"Deine Aufgabe ist dir klar?" Asmodeus strenger, prüfender Blick ruhte schwer auf der jungen Dämonin vor ihm.
"Jawohl." Vor Selbstbewusstsein strotzen nickte Desdemona. Natürlich war sie sich ihrer Aufgabe bewusst, sie hatte sich schließlich in den letzten Monat nichts anderem hingegeben. Oder waren es Jahre? Tage? Nun, so sicher war sie sich nicht, Zeit war schließlich ein Konzept der Sterblichen welches in der Hölle keine Bedeutung innehielt.
“Gut. Du wirkst vielversprechend. Ich erwarte, dass du mich nicht enttäuschen wirst.”
Auch wenn die Worte des mächtigen Wesens zum einen durchaus schmeichelhaft zu sein schienen, schwang in ihnen eine gewisse Drohung mit.
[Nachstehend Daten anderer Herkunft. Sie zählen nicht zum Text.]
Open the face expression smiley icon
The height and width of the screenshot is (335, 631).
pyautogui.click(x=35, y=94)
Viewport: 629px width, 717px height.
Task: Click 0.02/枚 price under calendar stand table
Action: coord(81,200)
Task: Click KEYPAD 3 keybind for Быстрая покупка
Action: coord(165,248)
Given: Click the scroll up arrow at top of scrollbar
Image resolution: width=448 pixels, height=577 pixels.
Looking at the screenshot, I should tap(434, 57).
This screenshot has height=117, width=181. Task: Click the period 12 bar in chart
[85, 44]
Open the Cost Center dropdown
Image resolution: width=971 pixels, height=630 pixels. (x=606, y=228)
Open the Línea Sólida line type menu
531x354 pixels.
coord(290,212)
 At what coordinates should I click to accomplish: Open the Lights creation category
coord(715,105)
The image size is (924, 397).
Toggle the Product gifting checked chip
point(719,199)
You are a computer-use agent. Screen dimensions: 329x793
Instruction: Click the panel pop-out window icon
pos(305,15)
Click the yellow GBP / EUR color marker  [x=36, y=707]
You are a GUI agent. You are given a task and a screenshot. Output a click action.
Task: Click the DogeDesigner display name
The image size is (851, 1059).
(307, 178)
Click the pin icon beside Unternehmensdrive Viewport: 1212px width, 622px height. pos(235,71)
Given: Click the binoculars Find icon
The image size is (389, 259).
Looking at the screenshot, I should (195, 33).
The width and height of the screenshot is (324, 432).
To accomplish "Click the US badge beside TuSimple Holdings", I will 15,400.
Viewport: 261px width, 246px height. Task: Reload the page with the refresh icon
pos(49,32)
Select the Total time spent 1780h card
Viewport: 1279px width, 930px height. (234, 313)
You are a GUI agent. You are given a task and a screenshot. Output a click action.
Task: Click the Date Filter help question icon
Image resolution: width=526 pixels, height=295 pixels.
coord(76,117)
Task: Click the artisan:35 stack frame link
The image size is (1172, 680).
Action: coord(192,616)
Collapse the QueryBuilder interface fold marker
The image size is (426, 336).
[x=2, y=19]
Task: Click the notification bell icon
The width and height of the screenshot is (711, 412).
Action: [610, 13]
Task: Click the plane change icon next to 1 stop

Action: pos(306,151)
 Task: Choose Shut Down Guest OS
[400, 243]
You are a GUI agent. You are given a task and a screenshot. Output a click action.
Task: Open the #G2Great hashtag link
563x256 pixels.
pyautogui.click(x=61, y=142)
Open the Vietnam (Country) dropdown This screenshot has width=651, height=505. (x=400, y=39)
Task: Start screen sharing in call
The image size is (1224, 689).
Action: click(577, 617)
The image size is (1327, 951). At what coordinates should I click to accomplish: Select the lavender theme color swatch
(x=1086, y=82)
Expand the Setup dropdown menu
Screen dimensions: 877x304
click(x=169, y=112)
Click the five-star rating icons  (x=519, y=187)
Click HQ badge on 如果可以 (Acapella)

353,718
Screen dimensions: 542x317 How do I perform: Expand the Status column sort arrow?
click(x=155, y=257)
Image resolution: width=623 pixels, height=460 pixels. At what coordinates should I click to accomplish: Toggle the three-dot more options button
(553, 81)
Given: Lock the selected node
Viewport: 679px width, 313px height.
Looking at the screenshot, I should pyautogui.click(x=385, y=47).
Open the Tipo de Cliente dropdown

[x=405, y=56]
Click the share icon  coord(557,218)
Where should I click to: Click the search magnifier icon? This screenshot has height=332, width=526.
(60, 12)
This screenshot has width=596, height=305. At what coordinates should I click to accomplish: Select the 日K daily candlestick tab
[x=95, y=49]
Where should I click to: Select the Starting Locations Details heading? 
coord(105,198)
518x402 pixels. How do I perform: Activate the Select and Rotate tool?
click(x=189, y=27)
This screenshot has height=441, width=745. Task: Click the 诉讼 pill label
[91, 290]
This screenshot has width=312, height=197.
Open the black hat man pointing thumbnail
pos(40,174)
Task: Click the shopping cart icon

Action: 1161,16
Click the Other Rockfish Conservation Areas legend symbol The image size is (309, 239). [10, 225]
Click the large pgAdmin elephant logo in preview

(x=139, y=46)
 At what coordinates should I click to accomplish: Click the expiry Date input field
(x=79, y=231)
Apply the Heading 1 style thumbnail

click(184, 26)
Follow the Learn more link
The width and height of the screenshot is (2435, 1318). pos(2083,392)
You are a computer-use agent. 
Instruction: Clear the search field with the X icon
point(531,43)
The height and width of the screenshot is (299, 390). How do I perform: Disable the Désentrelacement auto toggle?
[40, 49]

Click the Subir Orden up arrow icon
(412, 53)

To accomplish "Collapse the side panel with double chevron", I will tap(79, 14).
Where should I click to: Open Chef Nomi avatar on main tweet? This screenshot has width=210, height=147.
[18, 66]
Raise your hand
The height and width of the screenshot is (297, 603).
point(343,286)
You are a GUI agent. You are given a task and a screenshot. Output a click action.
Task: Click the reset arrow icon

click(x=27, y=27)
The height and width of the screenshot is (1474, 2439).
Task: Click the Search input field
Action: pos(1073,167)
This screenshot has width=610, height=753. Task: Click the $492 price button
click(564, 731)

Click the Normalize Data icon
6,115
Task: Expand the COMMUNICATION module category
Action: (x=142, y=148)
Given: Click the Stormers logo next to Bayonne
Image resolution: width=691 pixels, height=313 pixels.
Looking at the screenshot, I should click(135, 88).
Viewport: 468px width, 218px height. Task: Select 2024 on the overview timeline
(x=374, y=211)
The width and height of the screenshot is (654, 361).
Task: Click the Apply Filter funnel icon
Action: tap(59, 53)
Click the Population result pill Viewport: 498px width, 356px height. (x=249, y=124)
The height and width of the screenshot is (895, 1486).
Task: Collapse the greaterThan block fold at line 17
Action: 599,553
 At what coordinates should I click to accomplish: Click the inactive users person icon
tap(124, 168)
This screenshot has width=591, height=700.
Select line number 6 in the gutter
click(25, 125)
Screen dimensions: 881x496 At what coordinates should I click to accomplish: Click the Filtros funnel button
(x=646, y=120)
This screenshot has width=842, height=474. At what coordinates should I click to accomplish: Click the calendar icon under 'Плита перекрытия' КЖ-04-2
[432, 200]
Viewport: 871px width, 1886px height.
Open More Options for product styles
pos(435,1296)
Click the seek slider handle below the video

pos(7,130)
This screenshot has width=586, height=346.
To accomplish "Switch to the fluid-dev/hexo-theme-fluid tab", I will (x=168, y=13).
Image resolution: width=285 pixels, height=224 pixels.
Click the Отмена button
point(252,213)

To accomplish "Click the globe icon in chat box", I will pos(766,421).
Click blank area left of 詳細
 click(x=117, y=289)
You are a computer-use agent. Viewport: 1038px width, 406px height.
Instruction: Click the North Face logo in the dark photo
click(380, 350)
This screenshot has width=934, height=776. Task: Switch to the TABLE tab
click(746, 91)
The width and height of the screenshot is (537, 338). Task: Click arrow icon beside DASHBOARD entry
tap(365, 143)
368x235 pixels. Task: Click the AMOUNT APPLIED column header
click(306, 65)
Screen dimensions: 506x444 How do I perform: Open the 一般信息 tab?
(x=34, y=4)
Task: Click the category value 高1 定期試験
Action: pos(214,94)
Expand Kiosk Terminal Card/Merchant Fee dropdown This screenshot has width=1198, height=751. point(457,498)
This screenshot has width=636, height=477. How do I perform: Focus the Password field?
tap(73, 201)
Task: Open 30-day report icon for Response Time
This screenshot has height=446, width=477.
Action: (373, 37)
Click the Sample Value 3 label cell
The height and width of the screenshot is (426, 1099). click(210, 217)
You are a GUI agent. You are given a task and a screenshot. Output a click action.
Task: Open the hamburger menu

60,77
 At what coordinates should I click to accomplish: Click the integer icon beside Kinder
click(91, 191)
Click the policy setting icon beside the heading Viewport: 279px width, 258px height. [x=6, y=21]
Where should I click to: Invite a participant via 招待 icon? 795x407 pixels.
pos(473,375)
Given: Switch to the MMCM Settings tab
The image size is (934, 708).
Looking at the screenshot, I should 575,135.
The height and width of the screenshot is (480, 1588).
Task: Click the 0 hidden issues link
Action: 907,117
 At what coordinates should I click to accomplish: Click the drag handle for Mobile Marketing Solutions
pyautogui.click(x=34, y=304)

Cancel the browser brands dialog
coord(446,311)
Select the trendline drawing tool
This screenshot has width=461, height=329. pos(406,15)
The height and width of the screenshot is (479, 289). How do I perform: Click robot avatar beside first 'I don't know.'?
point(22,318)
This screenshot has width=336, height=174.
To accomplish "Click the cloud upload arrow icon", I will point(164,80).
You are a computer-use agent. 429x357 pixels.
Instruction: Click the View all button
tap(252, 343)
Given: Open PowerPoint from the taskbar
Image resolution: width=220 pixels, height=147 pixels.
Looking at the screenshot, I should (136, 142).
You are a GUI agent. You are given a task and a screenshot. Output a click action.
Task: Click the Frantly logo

Versagen wurde nicht geduldet.
“Erweise dich des zweiten Zirkels würdig. Verführe einen Sterblichen, vereinnahme seine Seele, und dir wird künftig jederzeit zutritt in die Welt der Sterblichen gewährt um dort weitere Dienste im Namen unseres unheiligen Herrn zu verrichten.”
Ein letztes Mal beäugte Asmodeus seinen Prüfling mit kritischen Augen, bevor er beiseite trat und den Blick auf einen großen, Schwarzen Spiegel preisgab, den Desdaemona neugierig beäugte. Sie wusste, dass dies ihr Weg in die Welt der Sterblichen war, doch hatte sie ihn noch nie aus dieser Nähe betrachten können.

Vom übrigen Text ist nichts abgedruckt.